Sunday Times (London)

September 26, 1999

'World trade and home consumption are both moderately good ... The United States has had a year of abundant prosperity ... the value of sterling money abroad has been raised ... and the present troubles of our export industries are the consequence of it."

No, this is not some present-day economist summarising the world situation. It is John Maynard Keynes, writing his Economic Consequences of Mr Churchill, about three-quarters of a century ago. Keynes's effort to persuade the then chancellor that he was committing a colossal error by returning to the gold standard at its pre-first-world-war value fell on deaf ears; Britain's economy was set for hard times.

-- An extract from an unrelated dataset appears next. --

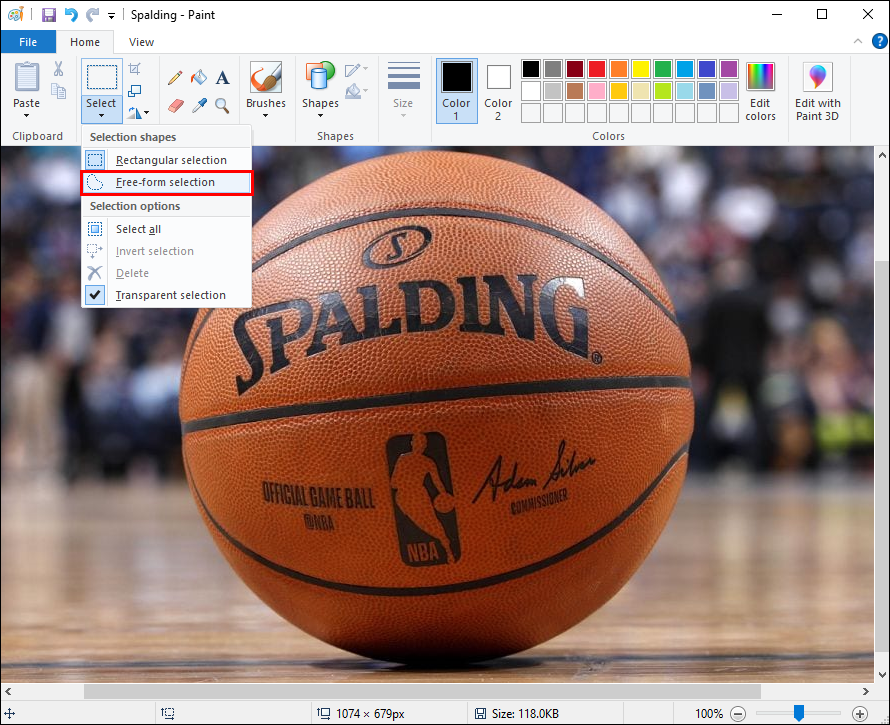Select the Text tool

click(x=222, y=78)
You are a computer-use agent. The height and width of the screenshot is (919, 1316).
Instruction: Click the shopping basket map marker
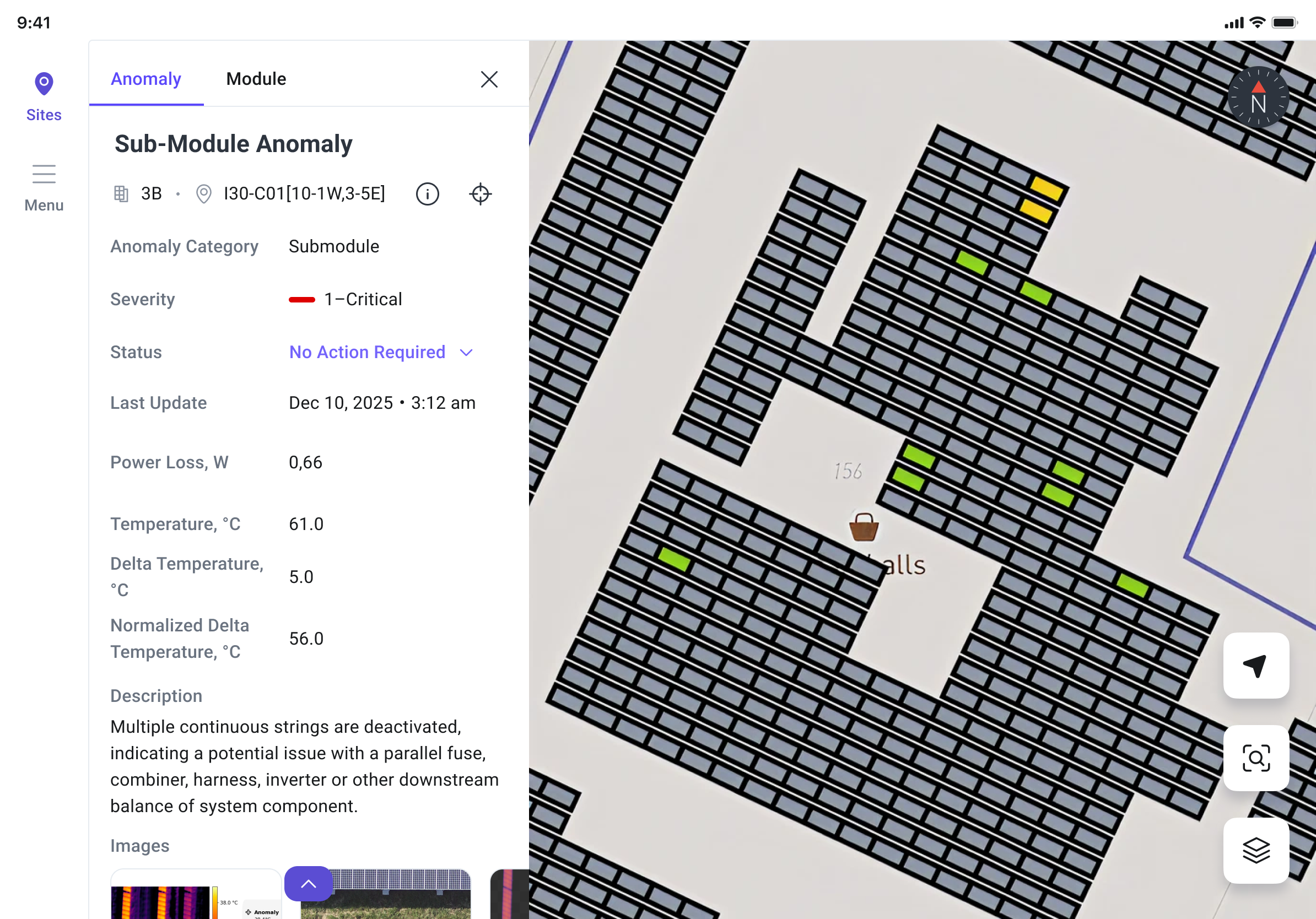pyautogui.click(x=863, y=527)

The parallels with today are striking. The UK economy is in good shape but it is threatened with being locked into the euro, probably at an exchange rate that will favour continental European over British industries. Fortunately, things have changed since 1925, when the government would certainly not have considered consulting the public on such a key economic decision.

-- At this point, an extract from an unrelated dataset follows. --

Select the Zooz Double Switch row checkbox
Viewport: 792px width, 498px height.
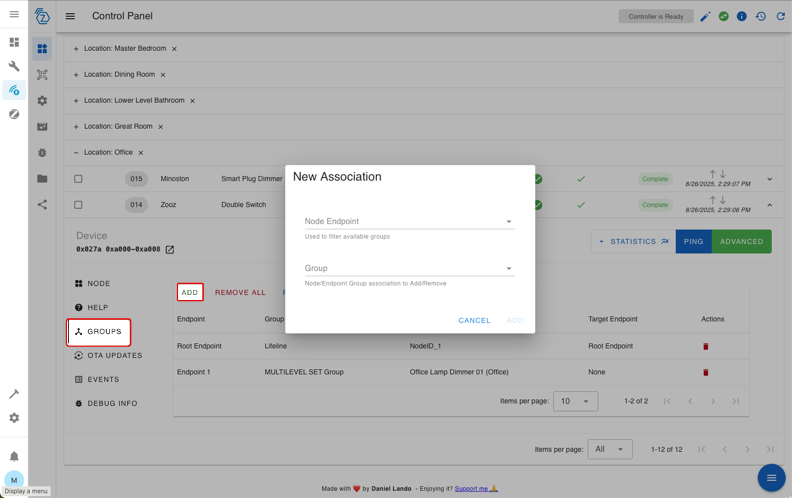click(78, 205)
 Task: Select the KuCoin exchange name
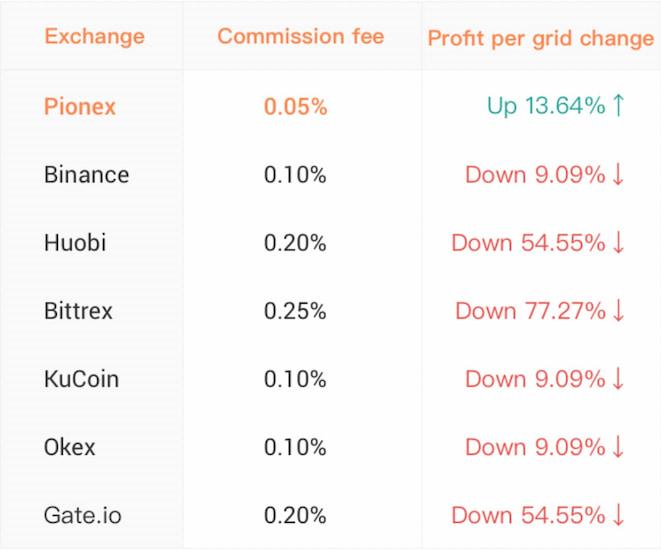click(x=81, y=379)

But even if today's British voters thwart the prime minister's pro-euro ambitions in a referendum, the nation will suffer some serious Blair-induced economic consequences if he persists in his policies. This is not to deny that he deserves credit for neutering his hard left, tackling welfare reform and building on, rather than reversing, the economic reforms pushed through by Lady Thatcher. Nor to detract from his chancellor's courage in spearheading a much-needed revamping of competition policy.

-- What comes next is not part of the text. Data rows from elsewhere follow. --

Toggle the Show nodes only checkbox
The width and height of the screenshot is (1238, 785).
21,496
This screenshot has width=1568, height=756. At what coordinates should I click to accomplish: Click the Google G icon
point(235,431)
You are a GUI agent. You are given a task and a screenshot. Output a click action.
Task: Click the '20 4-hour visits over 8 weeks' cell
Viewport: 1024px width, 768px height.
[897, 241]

But there is a dark side to the period of moderate prosperity that Britain is experiencing. It is providing the prime minister with the illusion that his cost-increasing measures will have no effect on the competitiveness of British industry. It disguises the fact that the regulations drawn up almost daily by his various ministers will stifle innovation and risk-taking; that his reliance on the advice of captains of declining industries will lead to policies which ensure that the growth industries of the future find a more congenial home than the UK; and that centralised control of the health and education sectors will produce a steady decline in the quality of service.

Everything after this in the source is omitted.